→ WHAT NEEDS TO BE DONE:
With the pictures left out, return exactly the lines from the one containing "Toggle the Volume Name header checkbox" through the end of the listing below.

→ RECORDS FOR THE TASK:
————
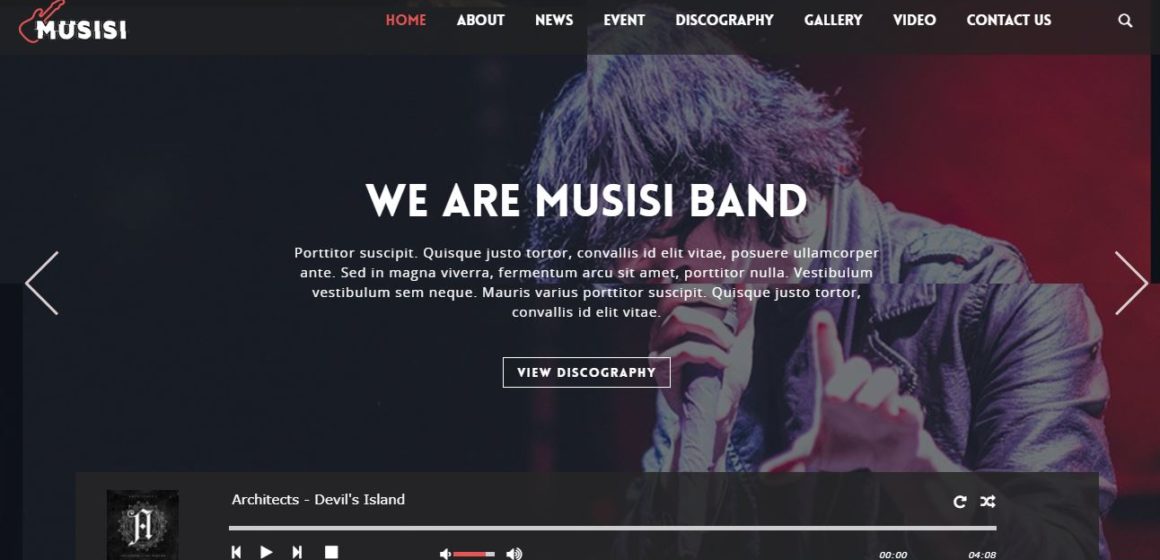Screen dimensions: 1160x560
Task: Set volume to maximum with speaker icon
Action: pos(514,553)
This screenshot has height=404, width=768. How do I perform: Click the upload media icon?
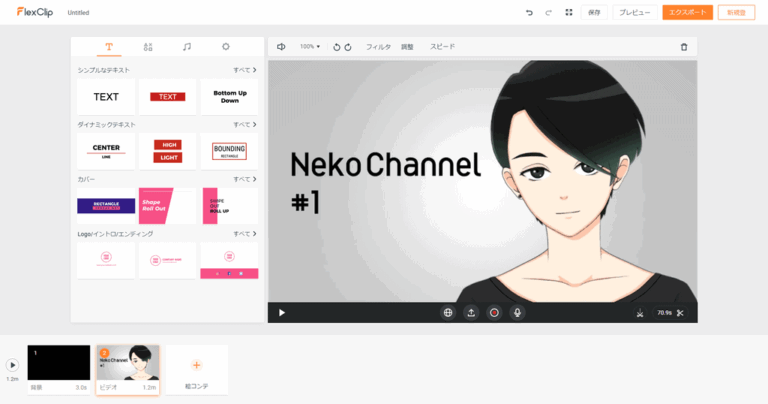[x=471, y=313]
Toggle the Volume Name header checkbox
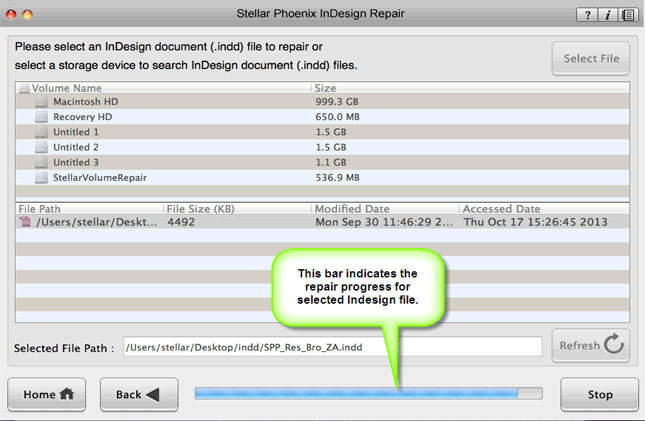Screen dimensions: 645x421 click(24, 88)
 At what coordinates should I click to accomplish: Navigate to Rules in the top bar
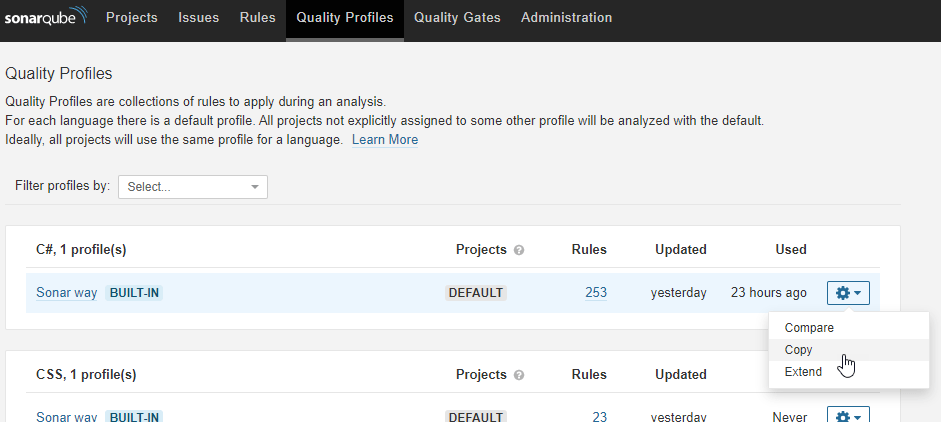click(257, 18)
————
→ WRITTEN ANSWER:
Toggle the Volume Name header checkbox
Screen dimensions: 645x421 click(24, 88)
 At what coordinates should I click to accomplish: Navigate to Rules in the top bar
click(257, 18)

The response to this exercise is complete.